§ Supplied data:

────────────────────

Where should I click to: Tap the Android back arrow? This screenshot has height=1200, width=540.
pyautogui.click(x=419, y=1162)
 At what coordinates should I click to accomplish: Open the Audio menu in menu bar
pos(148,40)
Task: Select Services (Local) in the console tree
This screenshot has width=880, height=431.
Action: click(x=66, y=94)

────────────────────

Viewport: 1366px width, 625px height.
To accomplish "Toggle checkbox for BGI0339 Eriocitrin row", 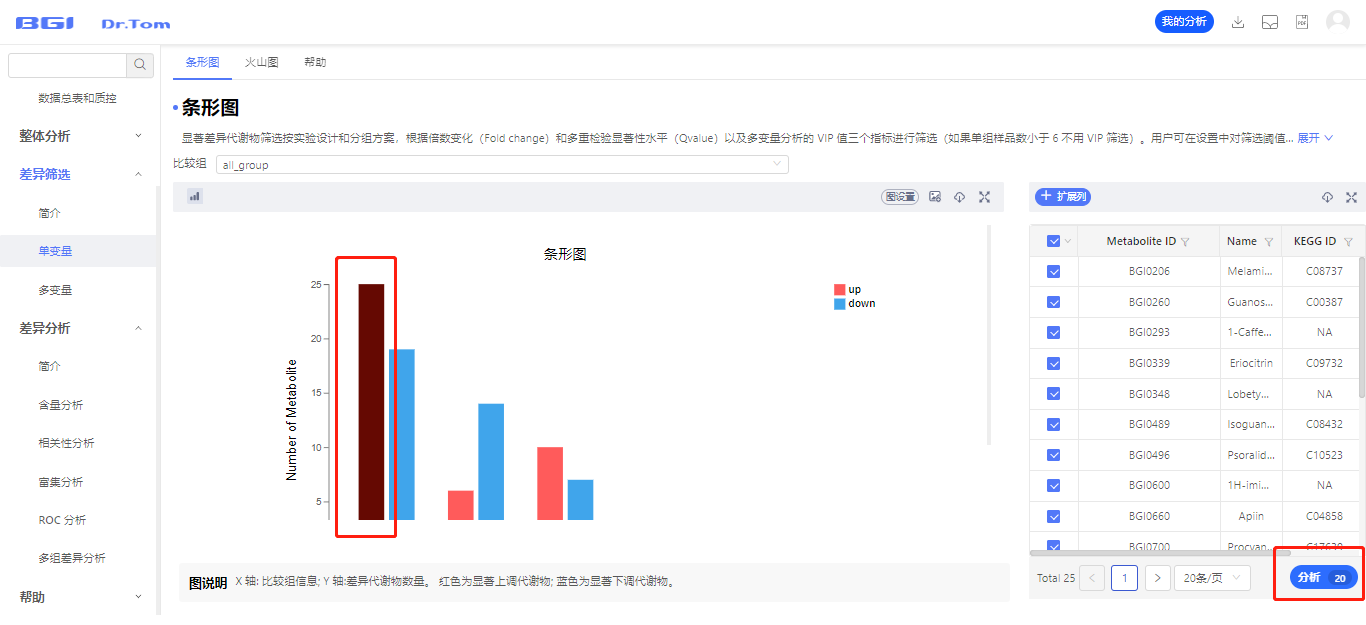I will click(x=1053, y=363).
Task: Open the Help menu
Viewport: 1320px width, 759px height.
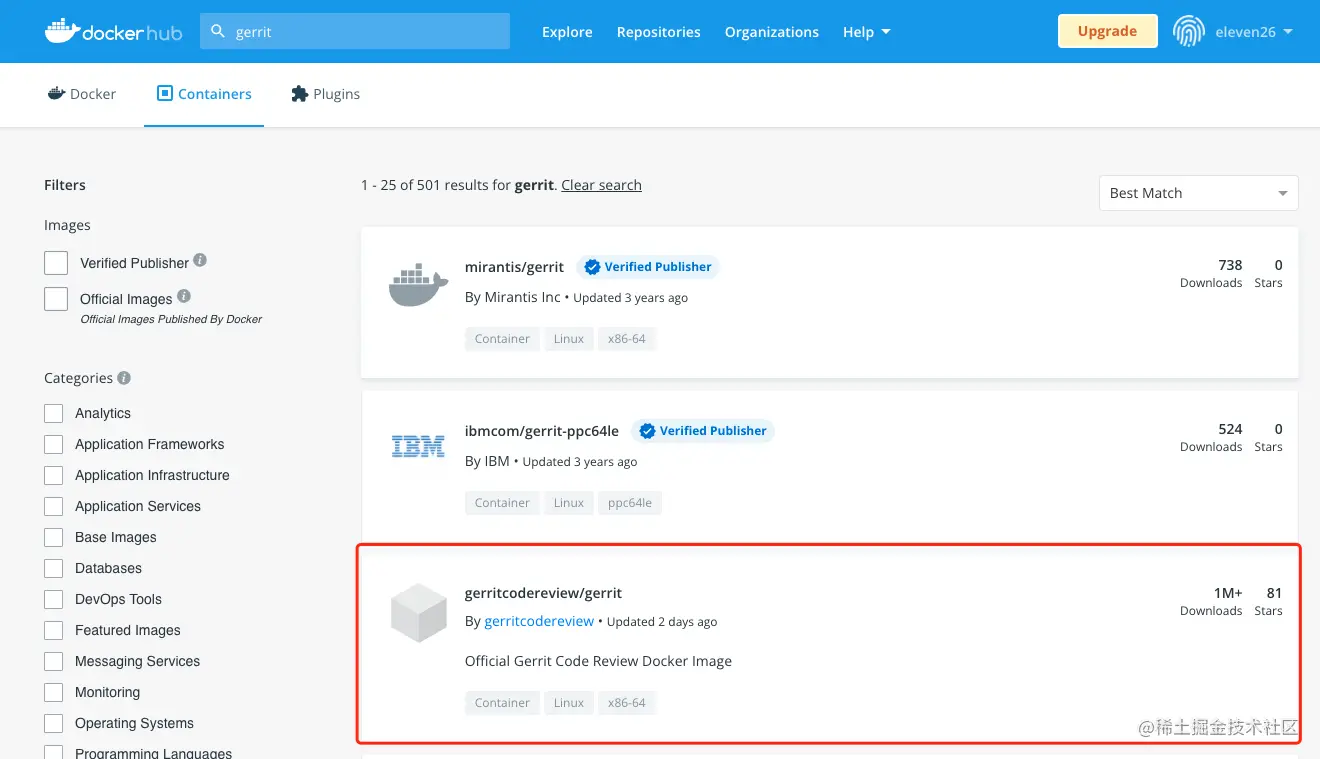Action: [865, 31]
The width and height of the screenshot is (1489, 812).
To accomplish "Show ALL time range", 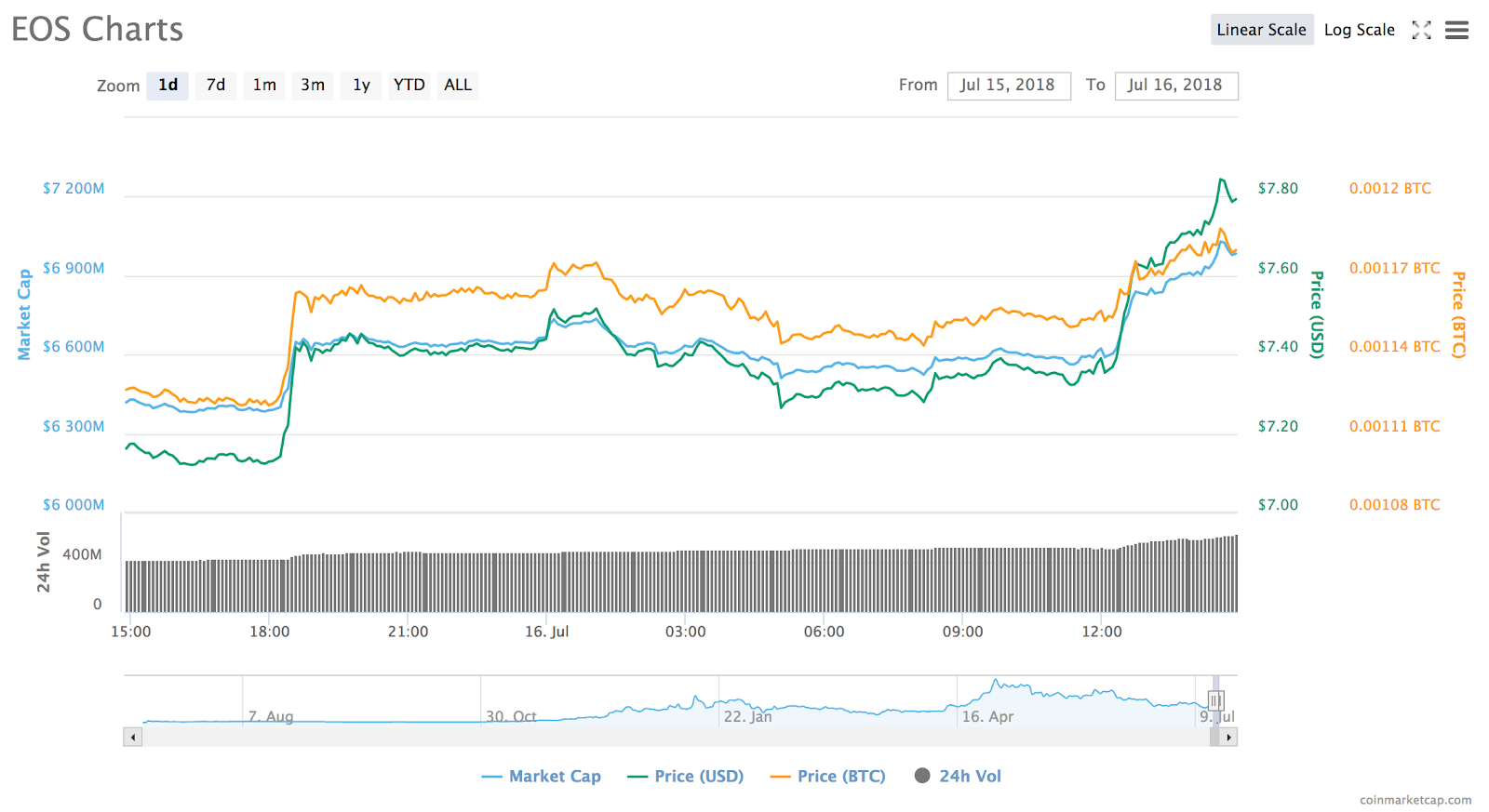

────────────────────

§ What the exercise asks: Write out each line above that contains the word "Task".

§ Exercise response:
Task: Select Services (Local) in the console tree
Task: Open the Help menu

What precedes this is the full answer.